Zea mays. Che pianta! Anzi, che piante!
Nelle Americhe precolombiane queste erbacee annuali costituivano la base alimentare per molti popoli che le avevano selezionate per millenni in funzione di una moltitudine di ambienti e climi diversi nonché per soddisfare gli usi e i gusti più disparati.
La varietà genetica era enorme e si manifestava in migliaia di tipi differenti di mais.
I nativi americani queste piante le veneravano.
Quando gli scopritori europei assunsero anche nelle Americhe la loro veste esplicita di invasori  dovettero, tra le altre cose, demonizzare il cibo prediletto dai loro nemici. E lo chiamarono granoturco.
Questo perché allora tutto ciò che era sconosciuto e insidioso non poteva che essere turco, emanazione maligna dell'odiato nemico di Costantinopoli.
Ancora nel XIX° secolo tanti irlandesi preferivano la morte per fame piuttosto che accettare di nutrirsi con pane di mais, appunto giallo come lo zolfo.
Ma il granoturco, per ragioni biochimiche sue, restava una pianta portentosa in fatto di produttività. E così, sia in Europa che negli Stati Uniti, per quanto spregevole, divenne una base fondamentale per l'alimentazione popolare.
I nativi americani avevano costruito un ricca cultura culinaria basata sul mais; i civili popoli di origine europea la ridussero  a semplice granoturco: a un alimento monotono ben lontano dai fasti della molteplicità dei suoi luoghi di origine.
Nelle Americhe dei nativi era possibile trovare ciambelle di mais verdi, bianche, blu, rosa; pane salato cotto sottoterra fatto con una varietà di mais completamente bianco; soffici biscotti; pancake psichedelici ottenuti versando vari impasti di mais rossi, verdi, bianchi, gialli, blu e viola su una pietra infuocata...

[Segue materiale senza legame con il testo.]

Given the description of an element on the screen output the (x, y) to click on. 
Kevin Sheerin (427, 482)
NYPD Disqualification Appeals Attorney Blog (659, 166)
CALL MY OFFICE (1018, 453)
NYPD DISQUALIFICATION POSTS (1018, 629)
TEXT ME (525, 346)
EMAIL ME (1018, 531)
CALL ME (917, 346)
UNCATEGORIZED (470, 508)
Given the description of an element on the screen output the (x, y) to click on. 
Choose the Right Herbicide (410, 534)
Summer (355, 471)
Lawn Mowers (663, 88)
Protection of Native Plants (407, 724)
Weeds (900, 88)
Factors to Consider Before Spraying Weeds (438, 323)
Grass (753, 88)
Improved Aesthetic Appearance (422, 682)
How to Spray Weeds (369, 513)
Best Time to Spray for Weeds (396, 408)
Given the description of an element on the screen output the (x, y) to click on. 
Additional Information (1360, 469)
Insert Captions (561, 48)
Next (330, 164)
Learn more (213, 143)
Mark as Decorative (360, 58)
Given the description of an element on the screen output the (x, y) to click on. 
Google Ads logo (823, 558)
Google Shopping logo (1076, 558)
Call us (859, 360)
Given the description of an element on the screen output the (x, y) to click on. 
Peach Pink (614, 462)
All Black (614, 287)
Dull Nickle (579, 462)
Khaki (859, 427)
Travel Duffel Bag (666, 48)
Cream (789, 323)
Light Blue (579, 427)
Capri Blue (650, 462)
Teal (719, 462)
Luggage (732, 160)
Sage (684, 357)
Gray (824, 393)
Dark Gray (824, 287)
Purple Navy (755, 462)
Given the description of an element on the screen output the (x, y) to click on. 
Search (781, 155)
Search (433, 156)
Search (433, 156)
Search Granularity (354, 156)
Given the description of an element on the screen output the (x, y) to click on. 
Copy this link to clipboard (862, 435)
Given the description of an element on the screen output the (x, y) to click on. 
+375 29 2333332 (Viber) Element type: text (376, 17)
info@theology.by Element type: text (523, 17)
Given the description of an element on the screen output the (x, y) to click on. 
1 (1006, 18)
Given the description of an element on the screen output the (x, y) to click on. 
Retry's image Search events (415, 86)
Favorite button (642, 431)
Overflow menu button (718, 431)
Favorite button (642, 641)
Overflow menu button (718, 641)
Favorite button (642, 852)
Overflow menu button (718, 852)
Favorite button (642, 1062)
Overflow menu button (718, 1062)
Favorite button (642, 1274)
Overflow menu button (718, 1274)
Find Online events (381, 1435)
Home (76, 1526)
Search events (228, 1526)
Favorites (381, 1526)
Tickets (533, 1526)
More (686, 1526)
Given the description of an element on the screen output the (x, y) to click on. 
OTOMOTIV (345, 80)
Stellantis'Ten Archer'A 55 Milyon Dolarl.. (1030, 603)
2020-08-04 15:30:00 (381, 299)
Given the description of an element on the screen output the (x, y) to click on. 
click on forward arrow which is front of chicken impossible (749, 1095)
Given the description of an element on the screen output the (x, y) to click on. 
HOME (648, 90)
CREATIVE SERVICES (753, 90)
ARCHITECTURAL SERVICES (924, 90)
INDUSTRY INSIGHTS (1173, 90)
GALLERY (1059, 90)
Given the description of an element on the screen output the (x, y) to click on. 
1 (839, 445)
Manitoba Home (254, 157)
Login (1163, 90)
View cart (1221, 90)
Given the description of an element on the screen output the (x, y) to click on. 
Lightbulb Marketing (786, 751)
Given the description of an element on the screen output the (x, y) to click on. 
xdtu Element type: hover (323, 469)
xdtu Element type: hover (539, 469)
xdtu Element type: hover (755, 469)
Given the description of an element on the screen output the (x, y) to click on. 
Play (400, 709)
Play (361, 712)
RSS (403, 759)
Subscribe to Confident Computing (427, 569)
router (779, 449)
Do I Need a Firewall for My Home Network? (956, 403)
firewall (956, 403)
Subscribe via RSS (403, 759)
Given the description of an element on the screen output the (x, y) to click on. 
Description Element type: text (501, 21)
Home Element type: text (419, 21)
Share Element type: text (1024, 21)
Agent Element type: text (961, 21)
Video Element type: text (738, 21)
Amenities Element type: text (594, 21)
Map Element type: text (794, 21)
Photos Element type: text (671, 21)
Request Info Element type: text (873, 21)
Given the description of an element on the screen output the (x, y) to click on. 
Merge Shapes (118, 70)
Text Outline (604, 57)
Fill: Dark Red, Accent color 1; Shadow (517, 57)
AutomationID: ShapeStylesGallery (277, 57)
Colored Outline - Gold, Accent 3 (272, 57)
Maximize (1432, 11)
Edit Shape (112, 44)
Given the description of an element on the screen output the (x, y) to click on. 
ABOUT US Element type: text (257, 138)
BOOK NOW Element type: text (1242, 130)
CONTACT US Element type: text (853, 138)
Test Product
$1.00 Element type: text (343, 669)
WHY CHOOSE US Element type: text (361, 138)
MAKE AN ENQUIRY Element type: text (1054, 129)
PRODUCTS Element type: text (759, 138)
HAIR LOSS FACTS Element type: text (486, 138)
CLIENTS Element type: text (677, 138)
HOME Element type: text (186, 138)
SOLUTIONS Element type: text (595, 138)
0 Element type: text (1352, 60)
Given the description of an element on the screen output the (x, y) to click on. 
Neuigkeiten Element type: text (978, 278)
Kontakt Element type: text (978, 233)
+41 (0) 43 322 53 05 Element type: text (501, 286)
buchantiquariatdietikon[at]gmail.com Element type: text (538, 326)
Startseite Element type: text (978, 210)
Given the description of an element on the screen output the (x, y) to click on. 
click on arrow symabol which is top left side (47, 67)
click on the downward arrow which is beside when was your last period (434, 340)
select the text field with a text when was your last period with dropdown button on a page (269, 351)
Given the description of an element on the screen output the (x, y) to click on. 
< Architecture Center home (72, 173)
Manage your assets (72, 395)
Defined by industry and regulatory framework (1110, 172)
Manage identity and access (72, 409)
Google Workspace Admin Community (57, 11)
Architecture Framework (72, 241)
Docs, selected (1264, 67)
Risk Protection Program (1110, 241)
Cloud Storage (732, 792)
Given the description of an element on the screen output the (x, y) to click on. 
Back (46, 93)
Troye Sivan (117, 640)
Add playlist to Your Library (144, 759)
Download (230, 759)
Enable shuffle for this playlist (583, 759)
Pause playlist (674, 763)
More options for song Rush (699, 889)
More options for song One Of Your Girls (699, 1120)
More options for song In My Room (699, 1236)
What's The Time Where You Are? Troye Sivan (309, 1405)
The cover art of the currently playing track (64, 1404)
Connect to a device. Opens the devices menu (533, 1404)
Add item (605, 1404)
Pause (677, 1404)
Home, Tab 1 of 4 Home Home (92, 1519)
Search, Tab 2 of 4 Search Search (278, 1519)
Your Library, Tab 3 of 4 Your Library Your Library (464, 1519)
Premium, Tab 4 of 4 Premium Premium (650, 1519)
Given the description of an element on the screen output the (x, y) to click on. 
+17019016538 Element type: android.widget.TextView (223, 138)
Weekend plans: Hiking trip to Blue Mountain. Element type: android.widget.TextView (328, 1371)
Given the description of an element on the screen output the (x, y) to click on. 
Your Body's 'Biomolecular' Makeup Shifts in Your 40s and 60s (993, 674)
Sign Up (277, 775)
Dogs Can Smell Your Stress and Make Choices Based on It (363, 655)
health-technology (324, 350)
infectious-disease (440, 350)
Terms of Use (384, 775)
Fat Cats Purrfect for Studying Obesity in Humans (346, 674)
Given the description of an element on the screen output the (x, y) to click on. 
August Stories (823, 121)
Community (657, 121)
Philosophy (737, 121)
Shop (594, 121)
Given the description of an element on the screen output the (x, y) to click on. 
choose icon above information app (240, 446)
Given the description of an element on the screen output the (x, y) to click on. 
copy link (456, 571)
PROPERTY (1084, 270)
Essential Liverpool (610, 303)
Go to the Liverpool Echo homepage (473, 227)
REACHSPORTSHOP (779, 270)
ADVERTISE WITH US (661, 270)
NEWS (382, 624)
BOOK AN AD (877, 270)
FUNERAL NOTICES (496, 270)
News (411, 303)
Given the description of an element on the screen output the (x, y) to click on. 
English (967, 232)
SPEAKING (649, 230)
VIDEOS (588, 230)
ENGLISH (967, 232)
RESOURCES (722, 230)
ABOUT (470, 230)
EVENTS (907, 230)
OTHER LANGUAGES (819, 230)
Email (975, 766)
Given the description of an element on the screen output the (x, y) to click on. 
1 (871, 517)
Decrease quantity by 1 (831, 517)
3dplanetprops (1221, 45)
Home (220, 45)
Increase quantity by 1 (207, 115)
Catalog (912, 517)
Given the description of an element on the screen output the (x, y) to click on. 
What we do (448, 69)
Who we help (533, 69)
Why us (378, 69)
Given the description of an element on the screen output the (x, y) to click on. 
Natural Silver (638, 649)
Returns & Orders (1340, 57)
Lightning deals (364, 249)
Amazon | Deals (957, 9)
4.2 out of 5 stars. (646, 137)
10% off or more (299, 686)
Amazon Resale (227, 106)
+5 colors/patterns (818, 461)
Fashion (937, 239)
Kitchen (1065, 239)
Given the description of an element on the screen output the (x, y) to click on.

Le poche forme di granoturco a cui gli europei e gli europei americani ridussero il mais  erano (e ancor più oggi sono) molto produttive in termini di quantità e molto ricche di zucchero in termini di contenuto.
Così come l'economia basata su un solo tipo di patata (delle migliaia di tipi coltivati e usati dai popoli andini) aveva portato alla grande carestia irlandese, così il mais ridotto a granoturco cominciò a produrre le sue vittime: enormi croste purulente a forma di farfalla comparivano sui nasi e sui corpi di chi se ne alimentava, accompagnate da un prurito irresistibile, diarrea acuta e, infine, demenza.
Nell'Italia del Nord soprattutto la polenta, alimento base e per tanti contadini unico, aveva provocato verso la fine del 1800 centinaia di migliaia di questi casi.
Anche negli Stati Uniti l'erba selvatica degli Aztechi, tramandata dai pellerossa, "giustamente sterminati", era imputata del reato di omicidio di massa.
Qualcuno disse -con grande intelligenza profetica visto il nostro presente- che fino a quando la gente continuerà a credere nelle assurdità continuerà a compiere delle atrocità.
Solo a metà del novecento si dimostrò che la grave malattia da granoturco, chiamata "pellagra" era causata dall'assenza nelle sue farine di vitamina B3.
Tuttavia, l'osservazione che fra gli indiani non fossero mai stati riscontrati casi di pellagra avrebbe dovuto spingere i civili europei ad indagare già molto prima.
Gli indiani, prima di ridurre i mais in farina, mettevano i chicchi a bagno per una notte in acqua e calce o in acqua e cenere. Era proprio quel procedimento che rendeva disponibili tutte le vitamine necessarie e faceva del mais un super-alimento.
Ma l'arroganza degli invasori fece sì che non lo prendessero neanche in considerazione. Interessante è  il perché. Perché erano certi che quel procedimento servisse ad ammorbidire i grani e a rendere meno faticosa la loro macinazione, a conferma della natura pigra del popolo indiano.
Veniamo quindi alla vera tragica nemesi storica.
Gli Stati Uniti in particolare hanno finito per fondare tutta la loro economia agricola sul granoturco. E  questo, dal punto di vista della pianta, ma solo della pianta, è un grande successo!
A granoturco vi è coltivata una superficie di oltre 320.000 Km quadrati, più estesa di quella dell'Italia intera. Enormi distese di monocultura ottenuta con fiumi di diserbanti e montagne di concimi  che viene preservata con docce ripetute dei più moderni pesticidi.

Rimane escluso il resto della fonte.